The Road to the Championship
The Westminster Griffins finished their regular season with a seven game winning streak. They began their tournament run with expectations that were “nothing short of a National Championship,” said Senior midfielder James Brand. “This year, we knew what to expect and we knew we would have to take the championship, because nobody was going to give it to us easy.”
The vie for the tournament title began off the field, however. The team immediately had to cope with the fact that it would not have its head coach and leader Mason Goodhand with it in Dallas. This, admitted Brand, may have been the biggest challenge for the team throughout the tournament.

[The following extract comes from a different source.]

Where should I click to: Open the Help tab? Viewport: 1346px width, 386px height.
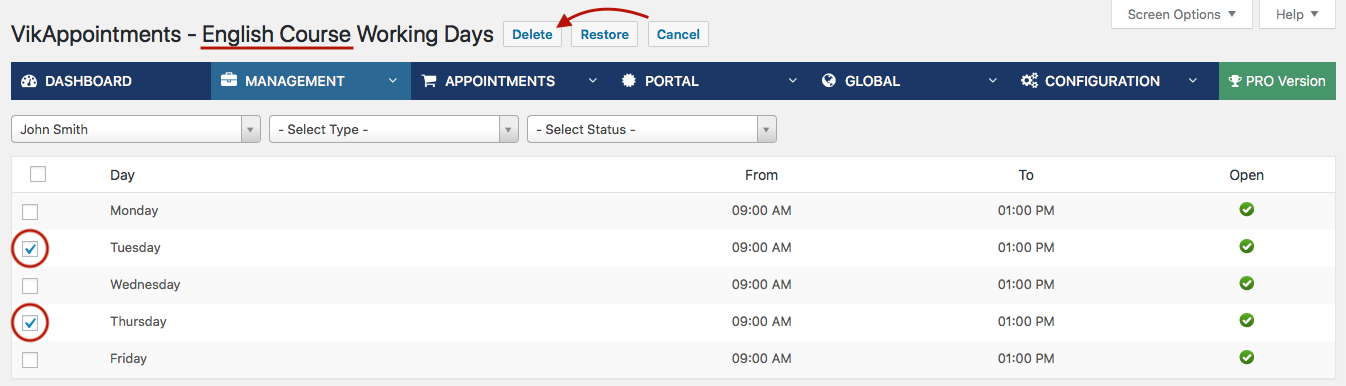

Assistant Coach Dave Long guided the team to the Championship title while Goodhand attended his own son’s college graduation.
The actual tournament week began for Westminster with a game versus Western Oregon university. The Griffins handed the confident Wolves’ team a 20-9 loss, despite a bit of a slow start on their own offensive end. The semi-final game, however, anything but paralleled the quarterfinal one.

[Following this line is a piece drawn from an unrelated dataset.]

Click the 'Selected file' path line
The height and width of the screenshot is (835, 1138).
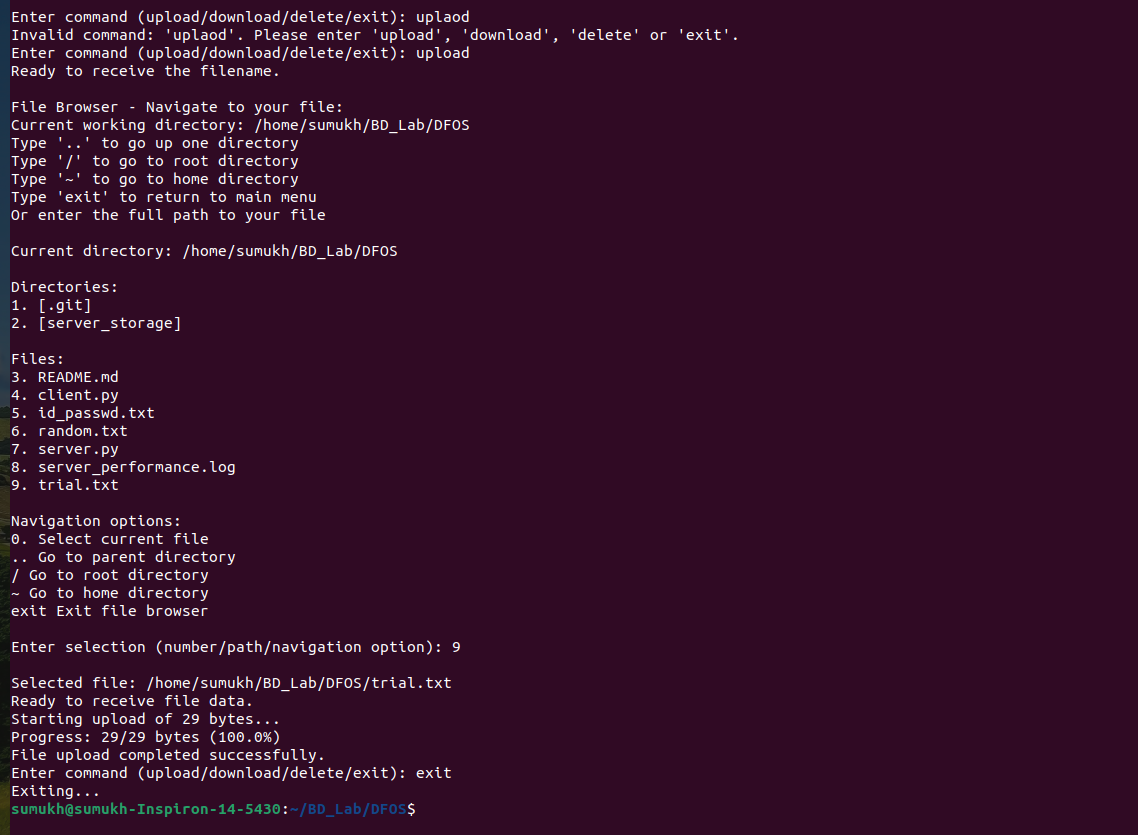232,683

The University of Dayton proved to be a formidable opponent for Westminster. The Griffins racked up nine goals in the first half in response to Dayton scoring the first goal of the game. But in the second half the Flyers awoke to the fact that they were competing for a spot in the Division II Championship game. They tightened their defense and finished their chances on the offensive end, earning five consecutive goals. Ultimately, Dayton’s slow start doomed the team’s second half comeback bid and Westminster advanced to the final game against Grand Valley State University (GVSU).
Throughout the tournament but especially in the Championship game, the Griffins’ strategy was to play their own style of lacrosse and try to make teams adjust to them.
“We love to fast break on offense when it is there, but when it isn’t, we are complacent [and] run our settled offense,” explained Brand, “We love to spread the ball around and share it with teammates. We love to dodge. On defense, we love to pressure the ball, and get quick releases off of shots to create fast breaks. As far as our opponents went, we just focused on us.”
Although GVSU is notorious for its zone, which might discourage some teams from a dodging offense, Westminster decided that it would play how it has all season and try to make GVSU adjust. Brand said, “It worked, they switched out of their zone defense by halftime, and actually had better success running a man defense against us.”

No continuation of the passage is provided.